(Pixel coordinate grounding data)
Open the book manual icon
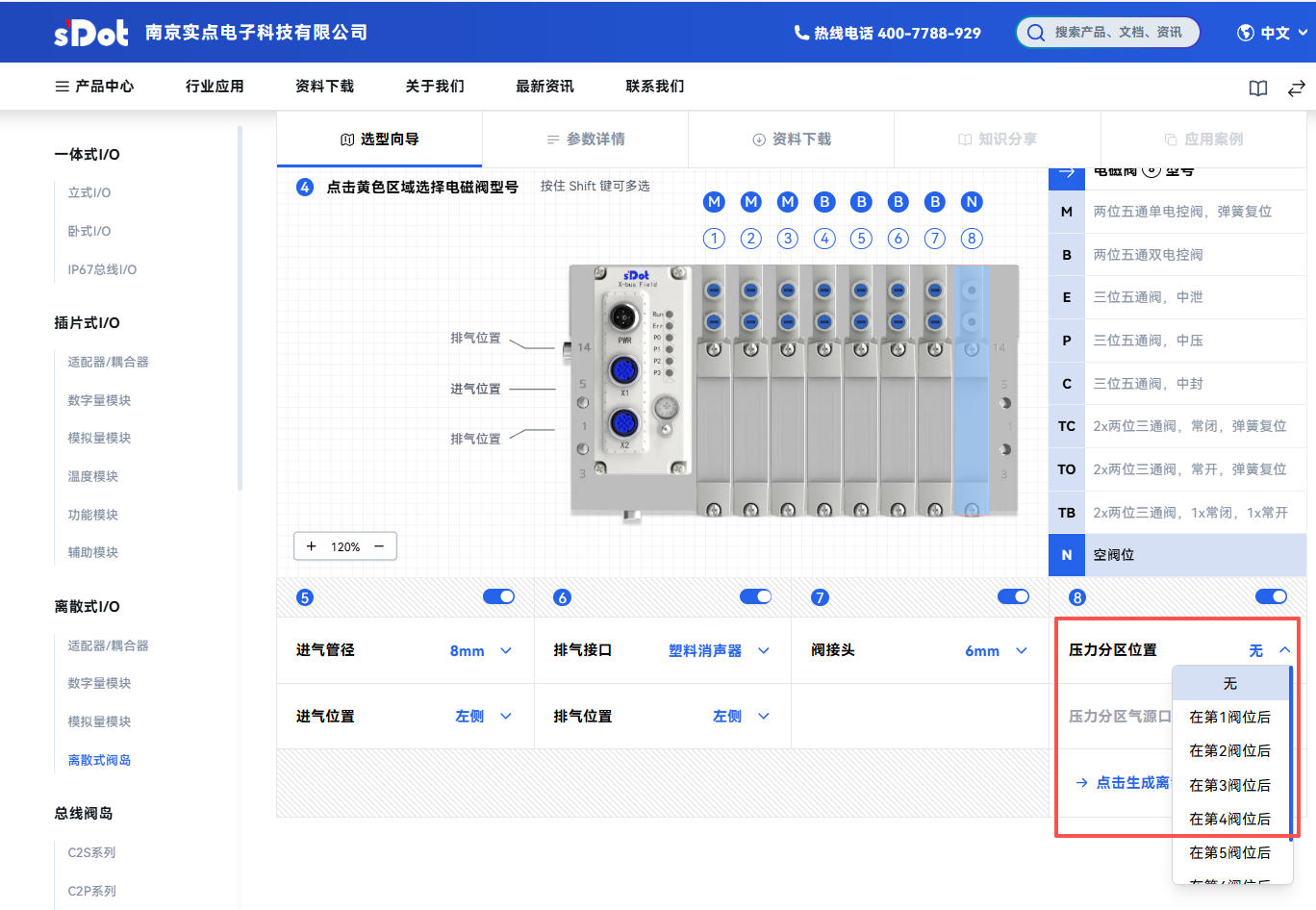The image size is (1316, 910). 1257,88
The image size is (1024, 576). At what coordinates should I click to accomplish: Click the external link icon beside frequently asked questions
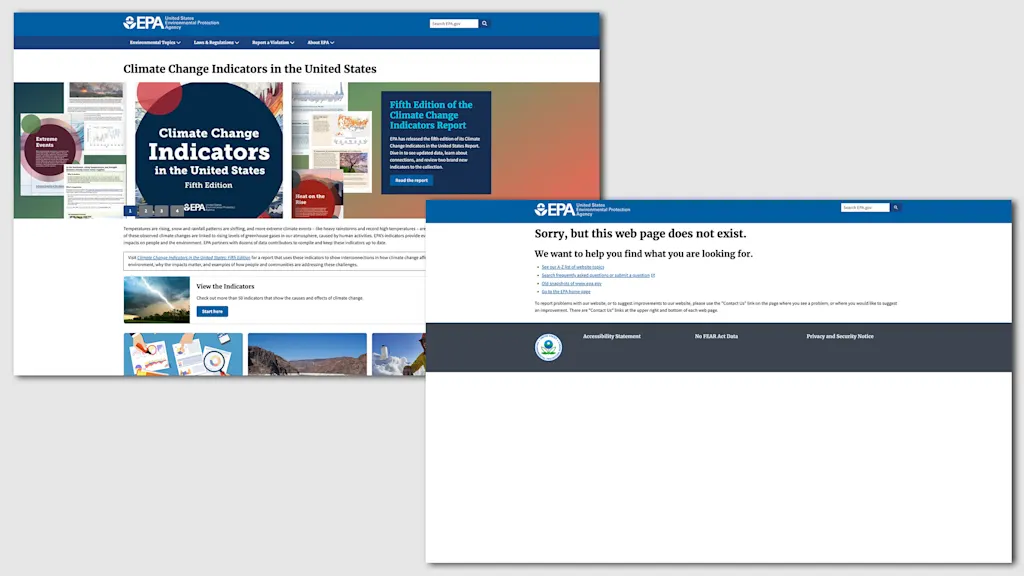click(653, 275)
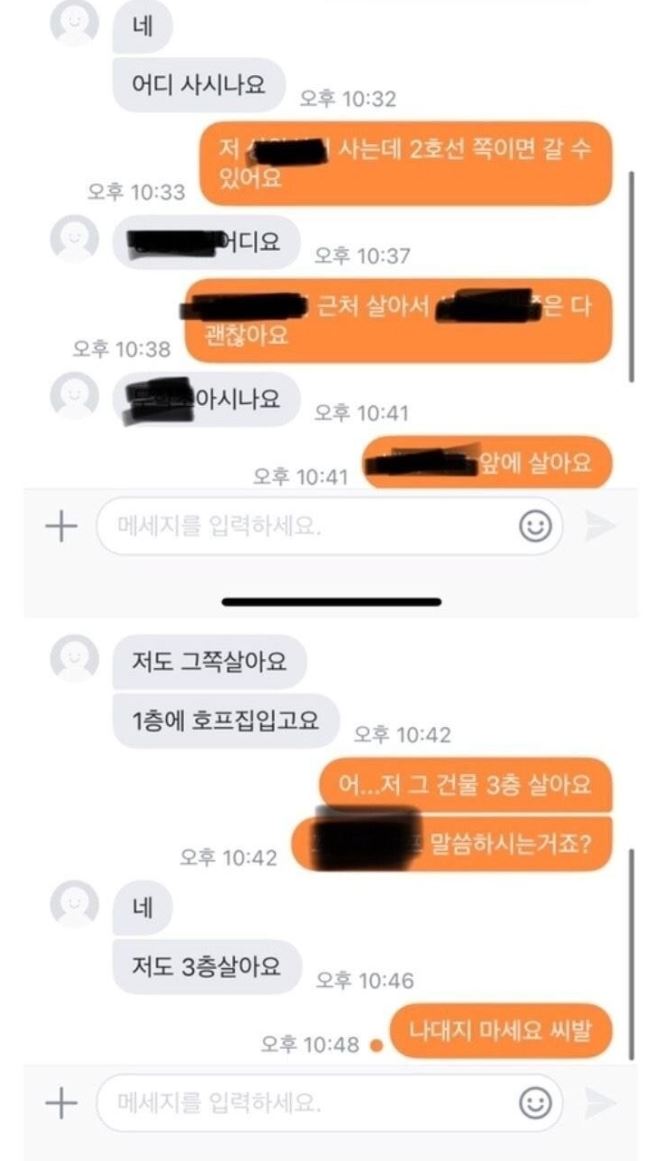Viewport: 647px width, 1161px height.
Task: Select the '1층에 호프집입고요' message bubble
Action: (226, 720)
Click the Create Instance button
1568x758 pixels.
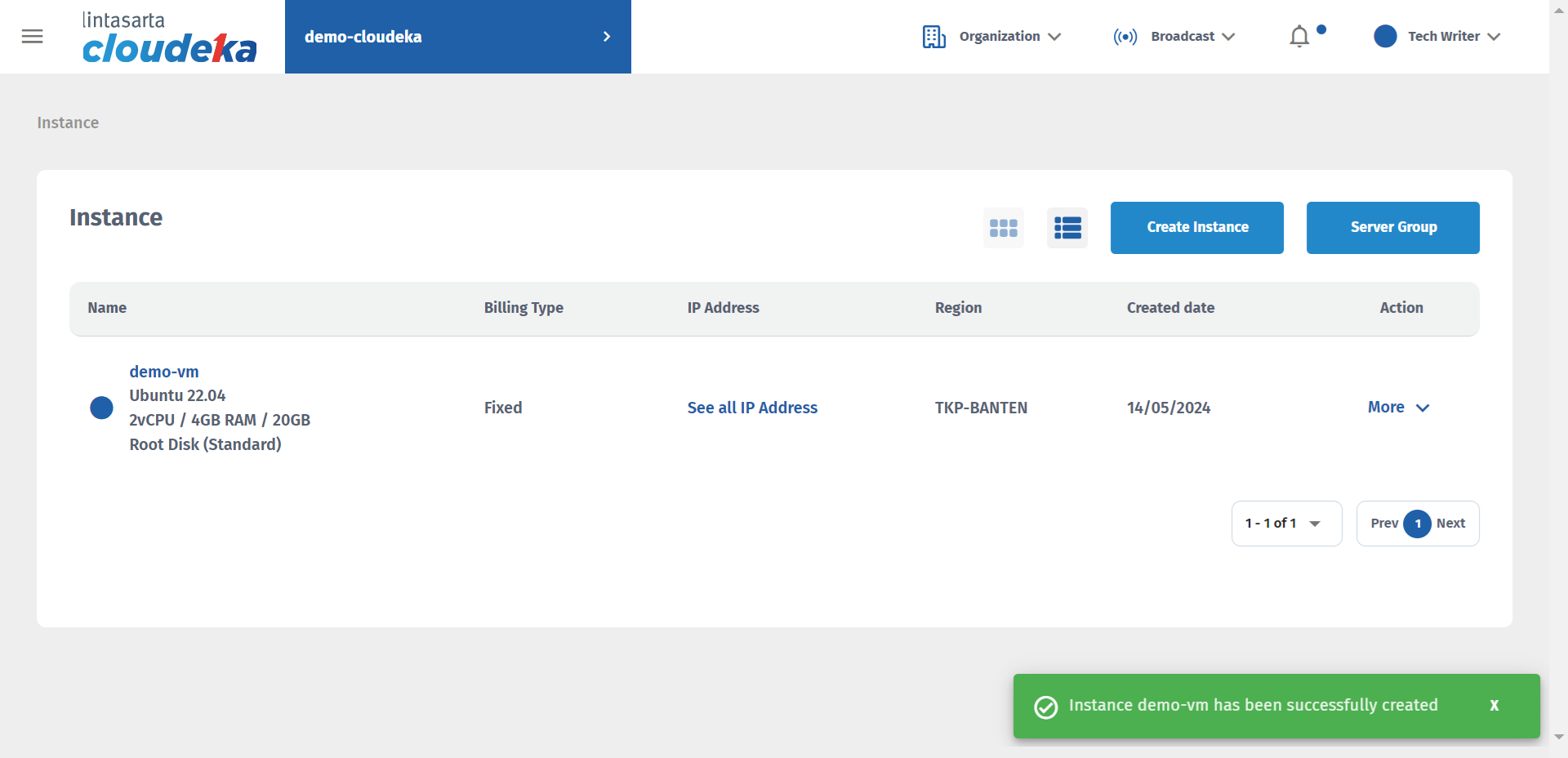pos(1196,228)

■ PROBLEM DETAILS
What you return must match the records above exactly, minus any images.

■ RESPONSE AREA
Open the book manual icon
The image size is (1316, 910). 1257,88
The image size is (1024, 576). At what coordinates should I click to accomplish: Click the external link icon beside frequently asked questions
click(653, 275)
Viewport: 647px width, 1161px height.
Task: Select the '1층에 호프집입고요' message bubble
Action: (226, 720)
Click the Create Instance button
1568x758 pixels.
pos(1196,228)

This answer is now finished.